[Stored data]
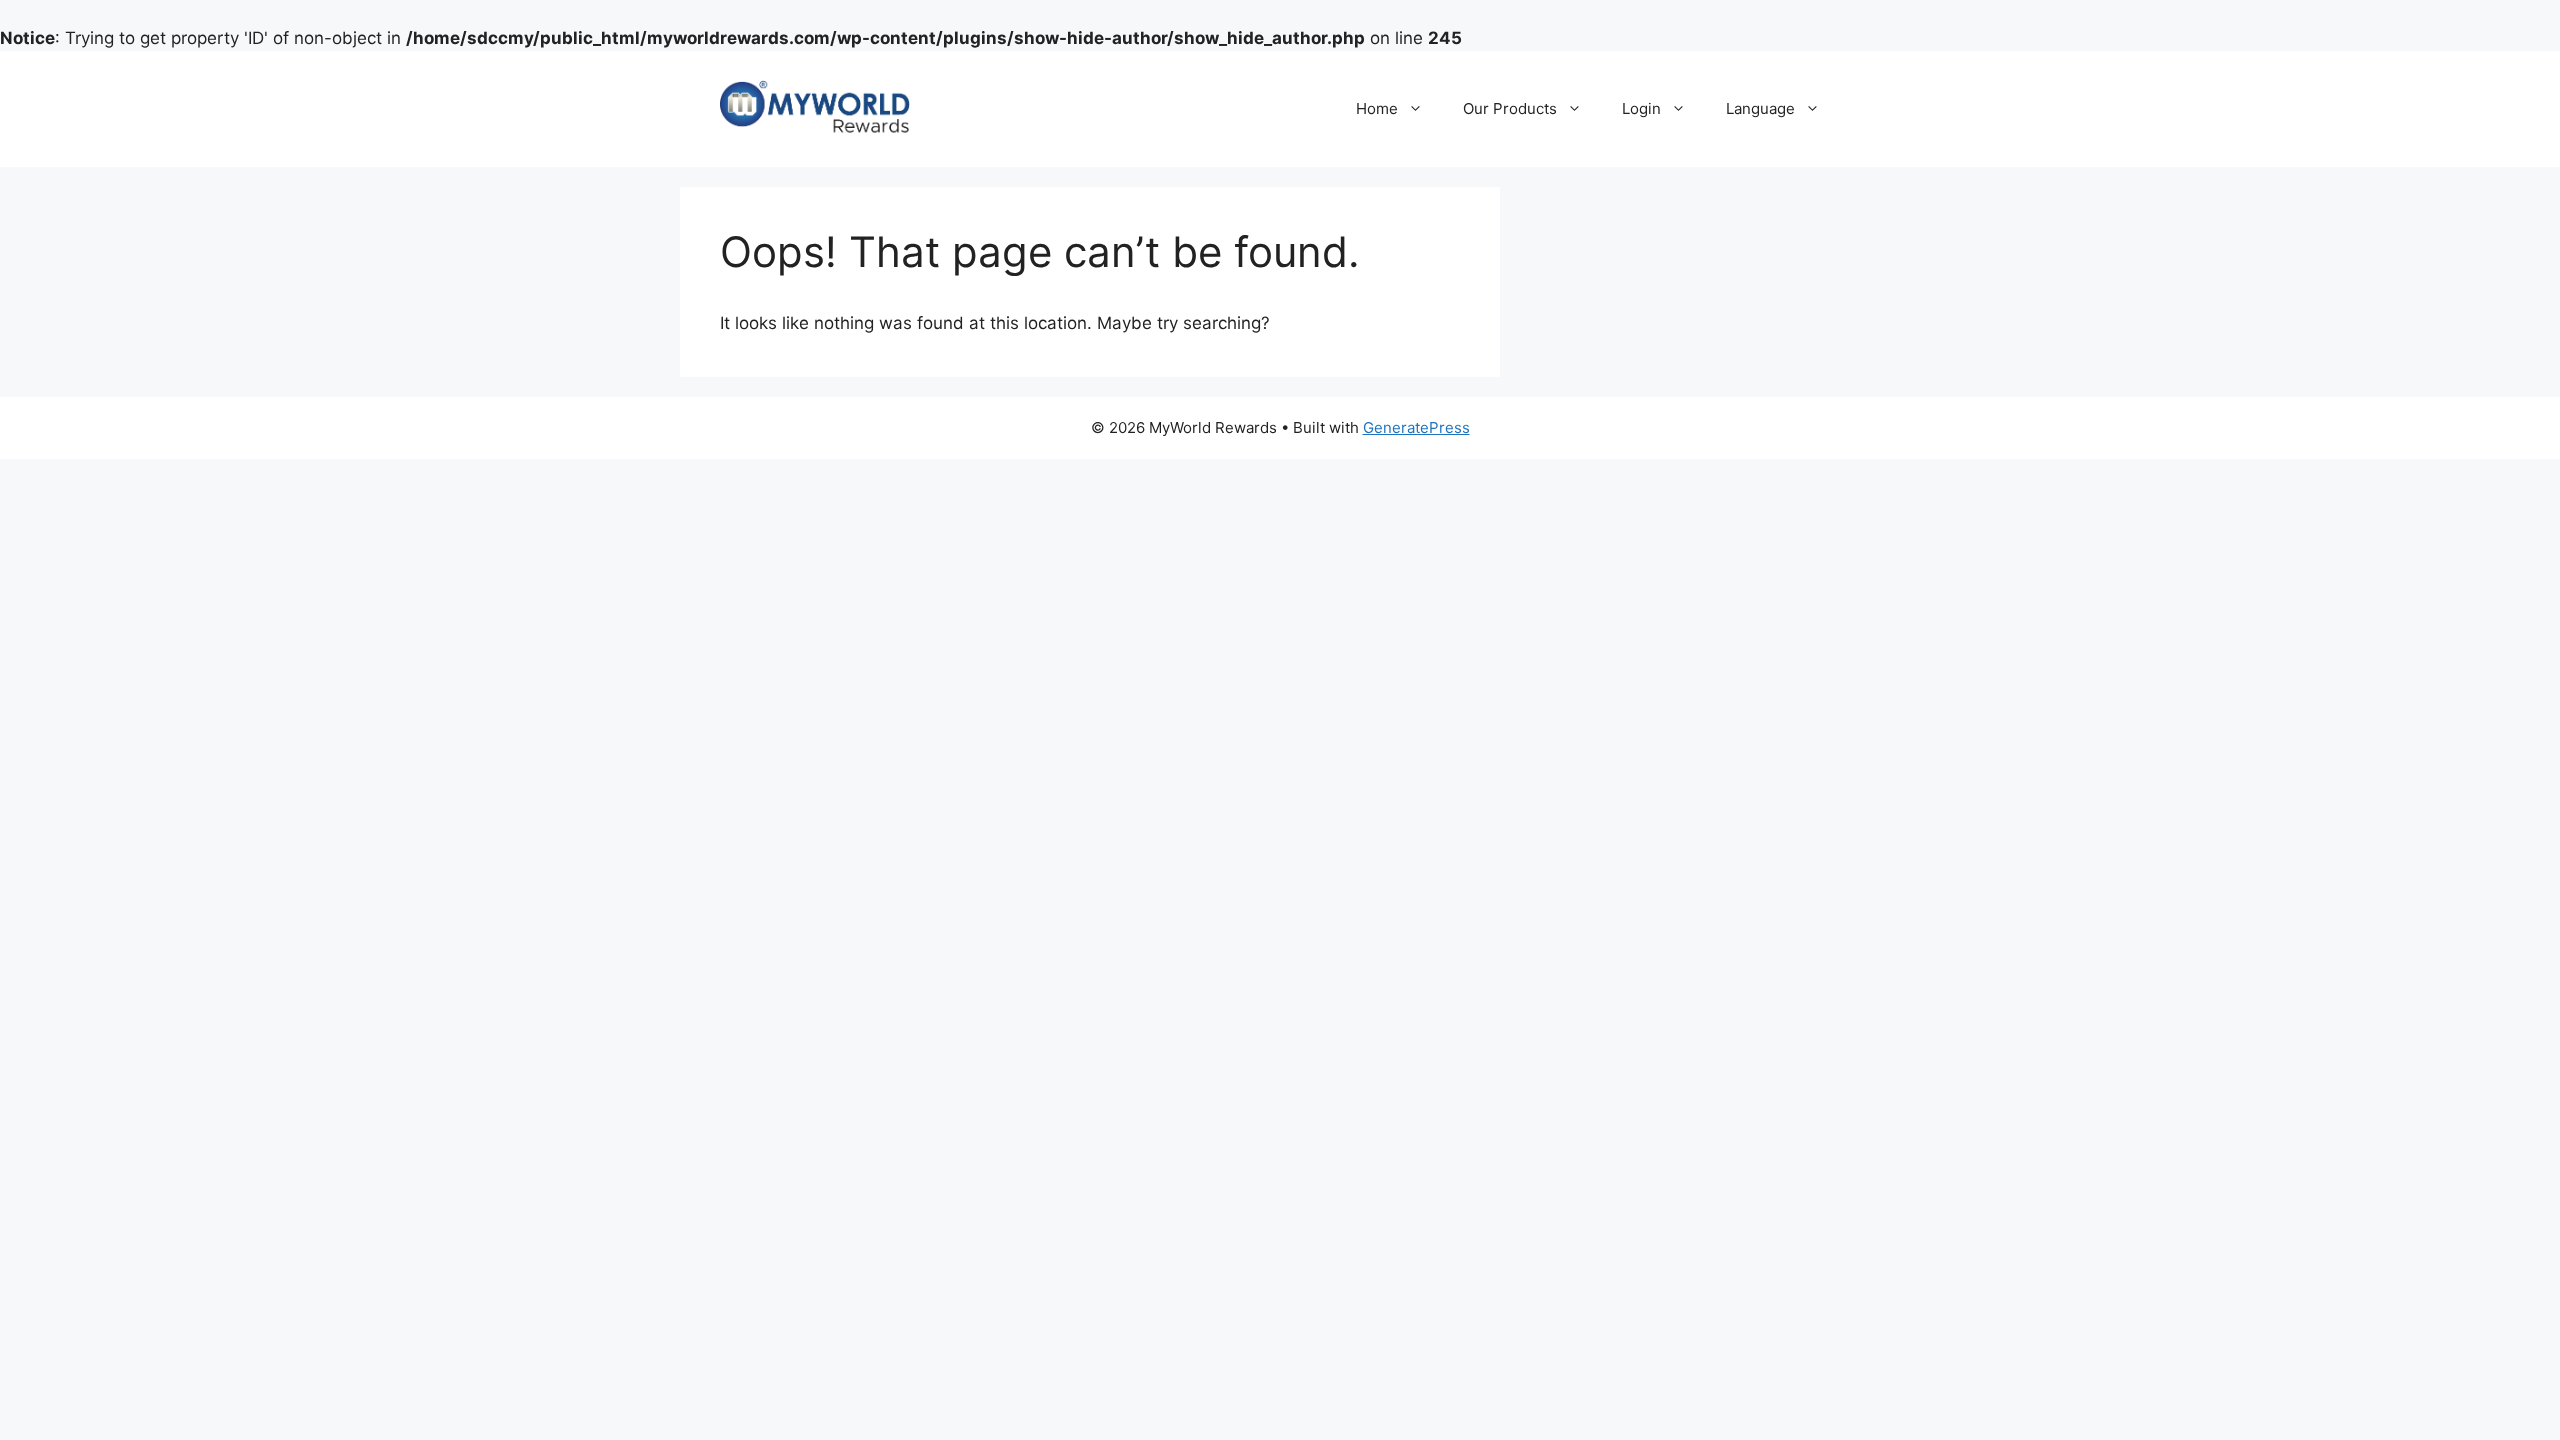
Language (1760, 108)
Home (1377, 108)
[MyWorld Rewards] (815, 108)
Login (1641, 108)
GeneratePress (1416, 427)
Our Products (1510, 108)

Exercise objective: Reproduce the data word for word, excluding its pictures.

The completed task:
Language (1760, 108)
Home (1377, 108)
[MyWorld Rewards] (815, 108)
Login (1641, 108)
GeneratePress (1416, 427)
Our Products (1510, 108)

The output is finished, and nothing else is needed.